From left: Matt Wade, Theresa Jones, Michael Gorham, Bryce Kelly and Scott Turner celebrate Kelly’s new position.
Photo courtesy of Children’s Wisconsin
As an Army veteran, Michael Gorham at Children’s Wisconsin hospital knows a thing or two about recruiting.
Like many other hospitals, the Milwaukee-based children’s hospital was having difficulty finding qualified candidates to fill front-line facilities positions like HVAC technicians and general maintenance. So, Gorham, director of facilities management at Children’s Wisconsin, began to search for talented applicants on his own.
That’s when Gorham came across the U.S. Department of Defense (DoD) SkillBridge program.
The SkillBridge program gives service members valuable civilian work experience through specific industry training, apprenticeships or internships during the last 180 days of service. The program connects service members with industry partners in real-world job experiences.
After DoD certified Wisconsin Children’s as a qualified employer, Gorham began screening candidates for an HVAC technician in the facilities department. One applicant fit the bill perfectly. Bryce Kelly — already a skilled HVAC technician in the Air Force — was offered the position at Children’s Wisconsin in what Gorham calls a “win-win” situation for Kelly and the hospital.

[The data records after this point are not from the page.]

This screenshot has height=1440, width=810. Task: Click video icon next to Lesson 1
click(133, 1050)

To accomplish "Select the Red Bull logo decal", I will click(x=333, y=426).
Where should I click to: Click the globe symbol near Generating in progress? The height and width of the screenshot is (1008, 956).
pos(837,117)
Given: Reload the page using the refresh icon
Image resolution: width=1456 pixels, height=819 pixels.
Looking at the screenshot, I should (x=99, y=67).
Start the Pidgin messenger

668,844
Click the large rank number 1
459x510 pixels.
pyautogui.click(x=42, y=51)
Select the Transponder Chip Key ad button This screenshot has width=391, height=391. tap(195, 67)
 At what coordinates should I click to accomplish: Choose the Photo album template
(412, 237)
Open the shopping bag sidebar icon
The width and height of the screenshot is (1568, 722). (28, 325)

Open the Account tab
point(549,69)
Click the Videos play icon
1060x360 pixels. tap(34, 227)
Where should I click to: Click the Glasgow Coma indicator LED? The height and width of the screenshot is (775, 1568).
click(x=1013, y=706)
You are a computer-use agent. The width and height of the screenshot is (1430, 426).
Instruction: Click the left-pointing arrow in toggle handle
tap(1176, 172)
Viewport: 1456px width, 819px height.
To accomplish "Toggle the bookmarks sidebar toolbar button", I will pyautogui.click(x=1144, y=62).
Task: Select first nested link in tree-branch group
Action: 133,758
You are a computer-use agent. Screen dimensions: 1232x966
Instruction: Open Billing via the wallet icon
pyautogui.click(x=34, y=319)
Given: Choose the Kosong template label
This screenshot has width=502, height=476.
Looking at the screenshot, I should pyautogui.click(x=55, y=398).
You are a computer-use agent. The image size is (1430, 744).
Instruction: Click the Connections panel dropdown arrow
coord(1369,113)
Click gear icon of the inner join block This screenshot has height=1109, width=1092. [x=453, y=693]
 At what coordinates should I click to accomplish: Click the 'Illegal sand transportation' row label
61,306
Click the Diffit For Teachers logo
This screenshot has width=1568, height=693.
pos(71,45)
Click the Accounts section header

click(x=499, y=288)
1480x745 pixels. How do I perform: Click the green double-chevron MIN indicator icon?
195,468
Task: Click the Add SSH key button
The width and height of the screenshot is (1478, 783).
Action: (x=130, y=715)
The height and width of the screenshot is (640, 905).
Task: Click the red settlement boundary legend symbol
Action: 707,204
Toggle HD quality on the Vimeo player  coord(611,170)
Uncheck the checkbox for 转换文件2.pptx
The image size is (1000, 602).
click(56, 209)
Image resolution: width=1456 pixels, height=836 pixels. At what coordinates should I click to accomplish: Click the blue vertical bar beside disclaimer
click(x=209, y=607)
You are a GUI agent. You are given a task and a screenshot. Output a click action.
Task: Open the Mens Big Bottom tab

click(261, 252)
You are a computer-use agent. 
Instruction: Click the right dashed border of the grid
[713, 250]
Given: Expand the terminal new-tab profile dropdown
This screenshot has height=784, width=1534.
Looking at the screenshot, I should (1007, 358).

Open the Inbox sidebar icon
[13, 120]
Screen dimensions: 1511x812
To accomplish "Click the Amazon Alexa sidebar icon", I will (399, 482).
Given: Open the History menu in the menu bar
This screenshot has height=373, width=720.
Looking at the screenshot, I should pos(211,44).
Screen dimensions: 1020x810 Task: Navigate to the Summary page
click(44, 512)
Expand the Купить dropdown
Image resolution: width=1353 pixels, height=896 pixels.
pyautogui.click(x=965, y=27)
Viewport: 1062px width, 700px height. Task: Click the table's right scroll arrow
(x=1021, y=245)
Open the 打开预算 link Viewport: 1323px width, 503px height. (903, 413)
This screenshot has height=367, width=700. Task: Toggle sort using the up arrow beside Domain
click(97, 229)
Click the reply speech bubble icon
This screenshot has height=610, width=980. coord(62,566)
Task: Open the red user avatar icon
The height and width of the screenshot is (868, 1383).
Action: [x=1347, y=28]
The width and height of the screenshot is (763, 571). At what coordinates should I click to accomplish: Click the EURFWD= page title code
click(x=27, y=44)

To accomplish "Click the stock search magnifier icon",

“Bryce was an HVAC technician who had a real desire to learn building automation skills, so he was perfect for the position,” Gorham says. “It’s truly a win-win. The service member gains valuable cross-training from the military to the civilian world and our facilities department gets to work with a skilled technician who is a real asset to the team.”
Kelly went through two weeks of training at Johnson Controls, Milwaukee, and further develops his skills working with Children’s Wisconsin’s building automation coordinator. He is one of six HVAC technicians at the 298-bed, pediatric acute care children’s hospital encompassing 1.7 million square feet of space.
The DoD pays Kelly’s salary and covers his insurance while he is at Wisconsin Children’s. Kelly, who isn’t planning to reenlist, can pursue an opening at the hospital if one exists at the end of his contract, Gorham says.
Gorham, who retired from army service in 2007, says he will continue to seek candidates like electricians, plumbers and other skilled trades through the SkillBridge program.